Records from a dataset
::::

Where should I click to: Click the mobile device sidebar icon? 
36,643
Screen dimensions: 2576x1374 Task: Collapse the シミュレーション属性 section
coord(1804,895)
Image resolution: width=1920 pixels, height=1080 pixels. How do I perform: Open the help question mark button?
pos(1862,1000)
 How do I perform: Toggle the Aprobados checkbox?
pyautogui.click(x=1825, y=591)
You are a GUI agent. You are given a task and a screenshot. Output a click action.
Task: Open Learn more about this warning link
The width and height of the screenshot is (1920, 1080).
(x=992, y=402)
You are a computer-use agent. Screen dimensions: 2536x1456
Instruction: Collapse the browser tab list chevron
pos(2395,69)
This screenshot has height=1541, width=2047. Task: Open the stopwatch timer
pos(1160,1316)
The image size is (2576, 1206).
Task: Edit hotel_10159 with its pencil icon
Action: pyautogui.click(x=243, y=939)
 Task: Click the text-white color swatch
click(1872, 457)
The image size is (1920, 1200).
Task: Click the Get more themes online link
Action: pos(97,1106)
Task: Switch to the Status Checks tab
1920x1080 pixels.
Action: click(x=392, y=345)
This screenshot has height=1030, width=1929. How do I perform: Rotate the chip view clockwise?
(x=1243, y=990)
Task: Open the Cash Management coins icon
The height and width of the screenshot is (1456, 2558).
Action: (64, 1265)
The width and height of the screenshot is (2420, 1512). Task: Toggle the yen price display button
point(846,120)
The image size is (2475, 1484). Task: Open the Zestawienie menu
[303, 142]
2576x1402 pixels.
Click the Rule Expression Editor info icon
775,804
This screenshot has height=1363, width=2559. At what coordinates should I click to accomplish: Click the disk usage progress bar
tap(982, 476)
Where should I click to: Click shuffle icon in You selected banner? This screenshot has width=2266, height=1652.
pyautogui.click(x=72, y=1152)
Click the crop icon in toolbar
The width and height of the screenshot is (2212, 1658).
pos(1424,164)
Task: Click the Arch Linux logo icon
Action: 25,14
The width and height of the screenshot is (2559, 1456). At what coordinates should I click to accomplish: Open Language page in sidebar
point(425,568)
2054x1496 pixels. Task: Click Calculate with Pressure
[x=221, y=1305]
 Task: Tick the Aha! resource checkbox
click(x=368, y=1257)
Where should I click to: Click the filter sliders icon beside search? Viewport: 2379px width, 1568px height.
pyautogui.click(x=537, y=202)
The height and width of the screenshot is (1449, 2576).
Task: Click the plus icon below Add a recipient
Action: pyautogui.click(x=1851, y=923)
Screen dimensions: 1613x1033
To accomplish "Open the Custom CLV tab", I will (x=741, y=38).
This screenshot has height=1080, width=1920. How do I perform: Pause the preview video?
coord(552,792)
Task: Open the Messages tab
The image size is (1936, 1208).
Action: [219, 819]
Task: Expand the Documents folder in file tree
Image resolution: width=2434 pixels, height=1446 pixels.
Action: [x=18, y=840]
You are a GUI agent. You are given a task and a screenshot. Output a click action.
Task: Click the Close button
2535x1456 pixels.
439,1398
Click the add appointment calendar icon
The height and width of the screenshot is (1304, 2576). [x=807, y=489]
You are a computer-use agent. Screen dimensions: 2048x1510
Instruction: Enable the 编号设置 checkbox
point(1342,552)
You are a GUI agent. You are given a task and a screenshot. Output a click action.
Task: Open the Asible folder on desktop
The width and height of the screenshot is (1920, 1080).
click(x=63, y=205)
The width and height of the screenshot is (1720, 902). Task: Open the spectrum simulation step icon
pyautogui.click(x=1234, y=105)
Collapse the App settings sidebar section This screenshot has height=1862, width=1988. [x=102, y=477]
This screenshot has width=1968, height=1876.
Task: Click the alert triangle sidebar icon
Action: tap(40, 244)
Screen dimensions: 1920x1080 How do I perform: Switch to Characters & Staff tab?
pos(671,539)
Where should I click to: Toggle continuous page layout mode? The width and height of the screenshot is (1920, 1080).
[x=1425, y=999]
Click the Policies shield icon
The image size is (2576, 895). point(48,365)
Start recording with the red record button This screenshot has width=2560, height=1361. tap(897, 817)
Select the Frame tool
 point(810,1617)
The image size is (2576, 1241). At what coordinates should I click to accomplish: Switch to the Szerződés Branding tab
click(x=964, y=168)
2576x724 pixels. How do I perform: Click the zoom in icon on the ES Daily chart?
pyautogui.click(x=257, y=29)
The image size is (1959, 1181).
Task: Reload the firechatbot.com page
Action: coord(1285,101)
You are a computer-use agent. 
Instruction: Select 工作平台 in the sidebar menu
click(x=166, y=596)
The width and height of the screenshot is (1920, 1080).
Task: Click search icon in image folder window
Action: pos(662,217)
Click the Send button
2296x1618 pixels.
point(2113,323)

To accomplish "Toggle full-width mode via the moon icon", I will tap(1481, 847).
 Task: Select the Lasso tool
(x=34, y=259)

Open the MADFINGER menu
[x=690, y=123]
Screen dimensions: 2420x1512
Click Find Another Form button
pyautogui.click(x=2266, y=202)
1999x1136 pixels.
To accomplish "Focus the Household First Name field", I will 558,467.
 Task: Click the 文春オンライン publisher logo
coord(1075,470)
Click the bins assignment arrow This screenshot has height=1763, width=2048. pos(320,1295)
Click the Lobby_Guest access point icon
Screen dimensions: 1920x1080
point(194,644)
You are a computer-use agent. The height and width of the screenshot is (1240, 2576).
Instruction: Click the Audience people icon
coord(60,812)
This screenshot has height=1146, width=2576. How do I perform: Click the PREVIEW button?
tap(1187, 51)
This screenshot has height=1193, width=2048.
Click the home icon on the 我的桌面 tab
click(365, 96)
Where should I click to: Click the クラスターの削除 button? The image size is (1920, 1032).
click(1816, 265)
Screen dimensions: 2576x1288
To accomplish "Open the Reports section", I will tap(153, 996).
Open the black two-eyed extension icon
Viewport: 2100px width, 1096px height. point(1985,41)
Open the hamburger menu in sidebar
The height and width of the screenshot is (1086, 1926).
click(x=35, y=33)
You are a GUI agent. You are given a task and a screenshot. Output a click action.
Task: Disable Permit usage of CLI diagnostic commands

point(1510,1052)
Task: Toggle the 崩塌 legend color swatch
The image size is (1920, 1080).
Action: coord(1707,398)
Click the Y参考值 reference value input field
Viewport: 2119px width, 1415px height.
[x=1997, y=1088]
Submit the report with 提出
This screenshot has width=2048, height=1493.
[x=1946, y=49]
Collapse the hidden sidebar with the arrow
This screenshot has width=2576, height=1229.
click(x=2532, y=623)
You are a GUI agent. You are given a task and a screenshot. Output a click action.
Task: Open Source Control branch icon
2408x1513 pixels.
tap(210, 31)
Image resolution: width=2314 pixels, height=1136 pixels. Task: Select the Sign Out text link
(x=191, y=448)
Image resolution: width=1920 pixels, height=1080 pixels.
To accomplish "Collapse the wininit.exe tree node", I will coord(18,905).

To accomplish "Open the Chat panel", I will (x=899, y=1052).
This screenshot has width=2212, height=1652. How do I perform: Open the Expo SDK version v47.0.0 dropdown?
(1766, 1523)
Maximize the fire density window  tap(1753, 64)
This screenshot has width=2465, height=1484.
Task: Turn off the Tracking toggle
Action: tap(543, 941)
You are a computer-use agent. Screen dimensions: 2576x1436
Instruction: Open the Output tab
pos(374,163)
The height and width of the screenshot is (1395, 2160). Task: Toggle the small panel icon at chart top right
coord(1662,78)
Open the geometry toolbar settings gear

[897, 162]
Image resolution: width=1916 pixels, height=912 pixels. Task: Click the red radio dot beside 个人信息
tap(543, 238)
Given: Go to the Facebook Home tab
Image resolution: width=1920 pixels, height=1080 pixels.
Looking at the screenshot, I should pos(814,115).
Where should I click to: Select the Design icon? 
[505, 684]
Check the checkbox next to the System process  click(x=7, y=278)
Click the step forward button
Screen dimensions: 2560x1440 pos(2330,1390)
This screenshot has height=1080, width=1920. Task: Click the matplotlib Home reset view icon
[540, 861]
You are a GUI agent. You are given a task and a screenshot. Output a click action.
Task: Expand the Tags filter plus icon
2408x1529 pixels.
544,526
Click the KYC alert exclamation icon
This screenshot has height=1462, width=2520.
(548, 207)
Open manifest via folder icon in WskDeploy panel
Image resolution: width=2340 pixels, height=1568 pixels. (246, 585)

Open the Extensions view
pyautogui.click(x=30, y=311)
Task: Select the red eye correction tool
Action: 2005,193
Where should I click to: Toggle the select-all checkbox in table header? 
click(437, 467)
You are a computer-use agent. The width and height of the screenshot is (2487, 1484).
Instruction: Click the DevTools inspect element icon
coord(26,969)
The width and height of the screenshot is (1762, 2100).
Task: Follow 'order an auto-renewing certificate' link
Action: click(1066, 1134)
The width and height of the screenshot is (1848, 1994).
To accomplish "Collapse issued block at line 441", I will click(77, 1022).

::::

In the entries above, one line contains "How do I perform: Toggle" and another contains "Task: Switch to the Status Checks tab". Reproduce exactly those two lines and the lines between them, nothing else.

 How do I perform: Toggle the Aprobados checkbox?
pyautogui.click(x=1825, y=591)
You are a GUI agent. You are given a task and a screenshot. Output a click action.
Task: Open Learn more about this warning link
The width and height of the screenshot is (1920, 1080).
(x=992, y=402)
You are a computer-use agent. Screen dimensions: 2536x1456
Instruction: Collapse the browser tab list chevron
pos(2395,69)
This screenshot has height=1541, width=2047. Task: Open the stopwatch timer
pos(1160,1316)
The image size is (2576, 1206).
Task: Edit hotel_10159 with its pencil icon
Action: pyautogui.click(x=243, y=939)
 Task: Click the text-white color swatch
click(1872, 457)
The image size is (1920, 1200).
Task: Click the Get more themes online link
Action: pos(97,1106)
Task: Switch to the Status Checks tab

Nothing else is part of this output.